SUPPLIED MATERIAL:
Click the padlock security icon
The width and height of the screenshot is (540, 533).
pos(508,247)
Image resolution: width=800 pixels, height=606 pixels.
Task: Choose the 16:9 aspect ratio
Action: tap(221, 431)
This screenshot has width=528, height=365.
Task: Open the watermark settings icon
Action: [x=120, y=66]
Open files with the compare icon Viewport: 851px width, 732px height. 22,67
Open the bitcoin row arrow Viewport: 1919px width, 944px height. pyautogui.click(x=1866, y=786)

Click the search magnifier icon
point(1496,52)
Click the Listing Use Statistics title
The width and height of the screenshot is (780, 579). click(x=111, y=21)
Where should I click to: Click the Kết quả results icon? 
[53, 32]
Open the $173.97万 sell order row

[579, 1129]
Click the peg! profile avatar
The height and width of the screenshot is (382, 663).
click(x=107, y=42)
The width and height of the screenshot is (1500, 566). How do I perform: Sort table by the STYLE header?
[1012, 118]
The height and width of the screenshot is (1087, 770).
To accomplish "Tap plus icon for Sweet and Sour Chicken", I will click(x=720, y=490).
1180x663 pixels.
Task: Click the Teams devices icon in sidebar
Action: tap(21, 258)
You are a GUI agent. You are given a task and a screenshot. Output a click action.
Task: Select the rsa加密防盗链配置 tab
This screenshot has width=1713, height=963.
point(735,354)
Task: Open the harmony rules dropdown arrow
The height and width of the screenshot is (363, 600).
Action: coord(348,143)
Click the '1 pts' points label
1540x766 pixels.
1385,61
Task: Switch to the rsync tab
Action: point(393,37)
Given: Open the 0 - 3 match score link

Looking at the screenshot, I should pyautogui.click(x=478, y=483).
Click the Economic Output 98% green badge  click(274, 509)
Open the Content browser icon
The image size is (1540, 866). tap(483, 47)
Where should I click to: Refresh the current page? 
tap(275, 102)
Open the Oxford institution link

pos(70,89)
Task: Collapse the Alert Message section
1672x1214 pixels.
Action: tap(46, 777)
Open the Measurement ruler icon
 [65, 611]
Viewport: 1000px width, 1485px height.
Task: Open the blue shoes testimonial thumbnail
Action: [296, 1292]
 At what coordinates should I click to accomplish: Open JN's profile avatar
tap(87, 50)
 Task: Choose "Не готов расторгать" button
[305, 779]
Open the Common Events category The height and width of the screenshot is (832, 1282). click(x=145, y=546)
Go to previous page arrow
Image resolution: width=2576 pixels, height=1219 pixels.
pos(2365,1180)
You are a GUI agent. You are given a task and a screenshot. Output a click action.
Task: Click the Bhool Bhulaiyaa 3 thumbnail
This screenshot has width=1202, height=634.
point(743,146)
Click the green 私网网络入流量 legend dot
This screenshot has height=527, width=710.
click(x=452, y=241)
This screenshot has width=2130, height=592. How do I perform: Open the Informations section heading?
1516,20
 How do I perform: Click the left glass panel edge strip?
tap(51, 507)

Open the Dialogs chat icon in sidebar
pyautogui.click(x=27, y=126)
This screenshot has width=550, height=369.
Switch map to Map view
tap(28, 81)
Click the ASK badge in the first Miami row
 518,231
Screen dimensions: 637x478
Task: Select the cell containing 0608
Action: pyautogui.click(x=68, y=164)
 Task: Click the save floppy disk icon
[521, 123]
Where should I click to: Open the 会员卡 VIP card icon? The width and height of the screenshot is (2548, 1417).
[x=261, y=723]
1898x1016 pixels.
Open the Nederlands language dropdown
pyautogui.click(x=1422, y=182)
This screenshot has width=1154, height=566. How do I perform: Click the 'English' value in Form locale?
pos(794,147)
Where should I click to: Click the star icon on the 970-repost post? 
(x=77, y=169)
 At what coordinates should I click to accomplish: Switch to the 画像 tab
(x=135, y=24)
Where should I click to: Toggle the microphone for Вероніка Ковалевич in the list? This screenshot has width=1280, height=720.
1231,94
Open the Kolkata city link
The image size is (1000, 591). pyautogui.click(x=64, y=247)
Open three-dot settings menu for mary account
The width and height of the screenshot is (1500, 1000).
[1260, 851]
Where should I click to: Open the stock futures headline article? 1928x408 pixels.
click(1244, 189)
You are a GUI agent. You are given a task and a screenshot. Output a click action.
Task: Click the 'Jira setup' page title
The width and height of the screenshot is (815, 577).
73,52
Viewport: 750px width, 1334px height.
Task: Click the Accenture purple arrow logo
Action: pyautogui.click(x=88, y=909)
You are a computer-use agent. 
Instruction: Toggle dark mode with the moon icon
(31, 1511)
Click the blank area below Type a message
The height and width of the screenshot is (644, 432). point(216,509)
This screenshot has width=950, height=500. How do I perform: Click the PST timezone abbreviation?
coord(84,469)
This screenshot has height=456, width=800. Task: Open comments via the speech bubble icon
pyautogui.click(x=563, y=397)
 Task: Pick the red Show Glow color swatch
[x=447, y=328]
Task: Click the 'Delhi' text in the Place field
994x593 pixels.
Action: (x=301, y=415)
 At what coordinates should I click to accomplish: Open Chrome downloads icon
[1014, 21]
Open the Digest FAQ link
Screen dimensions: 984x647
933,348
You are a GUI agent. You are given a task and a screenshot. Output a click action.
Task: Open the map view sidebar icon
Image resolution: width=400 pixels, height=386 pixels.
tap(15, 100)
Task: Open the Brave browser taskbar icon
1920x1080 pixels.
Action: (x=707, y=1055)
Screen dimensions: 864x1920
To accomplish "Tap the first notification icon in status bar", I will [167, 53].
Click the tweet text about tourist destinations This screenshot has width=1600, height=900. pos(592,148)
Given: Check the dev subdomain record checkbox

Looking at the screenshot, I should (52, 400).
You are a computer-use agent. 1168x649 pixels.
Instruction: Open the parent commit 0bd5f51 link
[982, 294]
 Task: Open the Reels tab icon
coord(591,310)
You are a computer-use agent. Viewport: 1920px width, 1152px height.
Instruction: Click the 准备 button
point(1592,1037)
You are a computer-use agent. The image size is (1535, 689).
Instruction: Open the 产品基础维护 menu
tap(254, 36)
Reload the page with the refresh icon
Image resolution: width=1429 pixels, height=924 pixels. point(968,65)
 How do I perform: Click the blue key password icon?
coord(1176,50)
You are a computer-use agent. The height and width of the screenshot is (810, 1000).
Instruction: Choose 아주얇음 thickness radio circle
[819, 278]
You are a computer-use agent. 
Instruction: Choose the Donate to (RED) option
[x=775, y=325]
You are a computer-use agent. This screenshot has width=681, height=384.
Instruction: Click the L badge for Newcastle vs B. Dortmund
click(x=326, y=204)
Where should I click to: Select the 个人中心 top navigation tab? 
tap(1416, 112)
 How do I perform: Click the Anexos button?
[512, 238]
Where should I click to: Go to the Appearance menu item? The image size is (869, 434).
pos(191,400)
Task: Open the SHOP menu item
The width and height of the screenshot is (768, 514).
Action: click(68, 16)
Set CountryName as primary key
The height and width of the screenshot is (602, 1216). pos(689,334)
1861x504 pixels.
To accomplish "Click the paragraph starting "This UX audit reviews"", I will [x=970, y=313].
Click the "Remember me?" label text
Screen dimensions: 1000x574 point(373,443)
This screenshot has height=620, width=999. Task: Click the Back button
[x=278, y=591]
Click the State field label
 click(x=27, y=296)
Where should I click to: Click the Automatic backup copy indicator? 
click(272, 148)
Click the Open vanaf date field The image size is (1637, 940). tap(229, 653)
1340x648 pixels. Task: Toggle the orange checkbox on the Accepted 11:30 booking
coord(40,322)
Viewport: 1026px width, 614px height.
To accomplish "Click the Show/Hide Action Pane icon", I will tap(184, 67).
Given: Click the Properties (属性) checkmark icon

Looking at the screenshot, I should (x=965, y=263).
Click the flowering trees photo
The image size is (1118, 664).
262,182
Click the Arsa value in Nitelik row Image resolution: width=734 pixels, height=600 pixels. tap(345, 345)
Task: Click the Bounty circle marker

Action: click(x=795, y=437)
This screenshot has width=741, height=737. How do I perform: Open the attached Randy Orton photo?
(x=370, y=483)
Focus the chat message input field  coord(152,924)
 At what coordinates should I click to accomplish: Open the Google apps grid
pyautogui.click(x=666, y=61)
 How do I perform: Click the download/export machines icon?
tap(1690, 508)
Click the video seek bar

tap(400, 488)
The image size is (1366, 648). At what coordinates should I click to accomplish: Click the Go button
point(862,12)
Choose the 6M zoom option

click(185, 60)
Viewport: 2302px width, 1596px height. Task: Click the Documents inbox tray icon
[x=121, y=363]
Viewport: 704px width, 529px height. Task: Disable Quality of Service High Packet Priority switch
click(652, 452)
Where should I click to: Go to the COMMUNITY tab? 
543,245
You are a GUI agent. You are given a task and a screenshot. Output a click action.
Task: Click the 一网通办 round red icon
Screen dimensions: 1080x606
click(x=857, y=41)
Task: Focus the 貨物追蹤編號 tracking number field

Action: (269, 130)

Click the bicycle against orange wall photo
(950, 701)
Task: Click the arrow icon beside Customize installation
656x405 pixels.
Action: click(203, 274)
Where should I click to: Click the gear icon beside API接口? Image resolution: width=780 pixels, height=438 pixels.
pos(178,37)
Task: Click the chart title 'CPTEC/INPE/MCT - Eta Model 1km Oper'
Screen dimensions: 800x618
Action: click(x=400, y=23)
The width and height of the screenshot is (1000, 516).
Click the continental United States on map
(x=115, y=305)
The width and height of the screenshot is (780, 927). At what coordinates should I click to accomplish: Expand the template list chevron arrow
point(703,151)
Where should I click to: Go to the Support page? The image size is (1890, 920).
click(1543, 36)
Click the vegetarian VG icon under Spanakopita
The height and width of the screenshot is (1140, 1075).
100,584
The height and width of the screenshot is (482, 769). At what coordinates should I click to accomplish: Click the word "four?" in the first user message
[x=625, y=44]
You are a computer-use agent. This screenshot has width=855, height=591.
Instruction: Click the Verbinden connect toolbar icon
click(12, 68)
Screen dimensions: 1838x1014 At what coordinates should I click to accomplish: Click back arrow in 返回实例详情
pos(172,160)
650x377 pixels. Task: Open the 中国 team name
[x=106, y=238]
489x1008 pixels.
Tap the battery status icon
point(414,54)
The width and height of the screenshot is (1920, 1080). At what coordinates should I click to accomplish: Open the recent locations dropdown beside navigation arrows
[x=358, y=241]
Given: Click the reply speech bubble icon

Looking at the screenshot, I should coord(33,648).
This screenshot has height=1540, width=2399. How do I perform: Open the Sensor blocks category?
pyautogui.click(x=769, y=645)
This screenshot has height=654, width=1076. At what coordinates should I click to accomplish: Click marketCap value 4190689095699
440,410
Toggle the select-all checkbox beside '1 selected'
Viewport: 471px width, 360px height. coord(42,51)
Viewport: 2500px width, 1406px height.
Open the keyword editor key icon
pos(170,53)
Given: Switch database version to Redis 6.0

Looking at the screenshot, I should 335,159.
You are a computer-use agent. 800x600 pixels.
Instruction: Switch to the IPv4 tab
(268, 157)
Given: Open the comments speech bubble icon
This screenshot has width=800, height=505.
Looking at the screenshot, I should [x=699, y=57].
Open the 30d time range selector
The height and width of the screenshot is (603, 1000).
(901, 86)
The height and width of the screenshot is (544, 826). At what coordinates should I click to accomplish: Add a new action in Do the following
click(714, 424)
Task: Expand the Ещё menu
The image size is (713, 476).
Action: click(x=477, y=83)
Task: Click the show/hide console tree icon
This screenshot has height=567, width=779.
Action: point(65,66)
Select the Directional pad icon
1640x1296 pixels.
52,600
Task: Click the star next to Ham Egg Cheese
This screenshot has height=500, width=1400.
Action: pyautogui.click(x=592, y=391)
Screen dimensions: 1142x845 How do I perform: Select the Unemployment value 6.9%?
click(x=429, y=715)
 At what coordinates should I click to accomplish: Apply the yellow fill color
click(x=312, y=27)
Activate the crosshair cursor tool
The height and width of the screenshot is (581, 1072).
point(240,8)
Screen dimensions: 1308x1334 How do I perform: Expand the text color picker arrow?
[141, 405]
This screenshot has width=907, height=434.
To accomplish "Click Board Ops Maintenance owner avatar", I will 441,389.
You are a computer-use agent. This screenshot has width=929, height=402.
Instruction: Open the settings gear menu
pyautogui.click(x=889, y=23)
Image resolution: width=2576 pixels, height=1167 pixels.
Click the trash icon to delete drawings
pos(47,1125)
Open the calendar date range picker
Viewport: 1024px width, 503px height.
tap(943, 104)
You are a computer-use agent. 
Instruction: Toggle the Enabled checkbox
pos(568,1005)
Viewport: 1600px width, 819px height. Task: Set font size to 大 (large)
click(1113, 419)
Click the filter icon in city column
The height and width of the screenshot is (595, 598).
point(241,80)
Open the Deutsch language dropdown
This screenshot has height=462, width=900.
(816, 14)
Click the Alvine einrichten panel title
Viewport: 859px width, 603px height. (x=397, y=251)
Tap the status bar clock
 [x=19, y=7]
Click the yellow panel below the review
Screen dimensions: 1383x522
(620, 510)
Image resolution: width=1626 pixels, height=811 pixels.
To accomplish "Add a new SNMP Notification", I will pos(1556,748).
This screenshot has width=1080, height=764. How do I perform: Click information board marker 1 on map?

GIVEN TASK:
Rewrite the data from its first line through the line containing "Open the bitcoin", replacing "padlock" with "lock" and leaving everything else as it is.

SOLUTION TO THIS PROBLEM:
Click the lock security icon
The width and height of the screenshot is (540, 533).
pos(508,247)
Image resolution: width=800 pixels, height=606 pixels.
Task: Choose the 16:9 aspect ratio
Action: tap(221, 431)
This screenshot has width=528, height=365.
Task: Open the watermark settings icon
Action: [x=120, y=66]
Open files with the compare icon Viewport: 851px width, 732px height. 22,67
Open the bitcoin row arrow Viewport: 1919px width, 944px height. pyautogui.click(x=1866, y=786)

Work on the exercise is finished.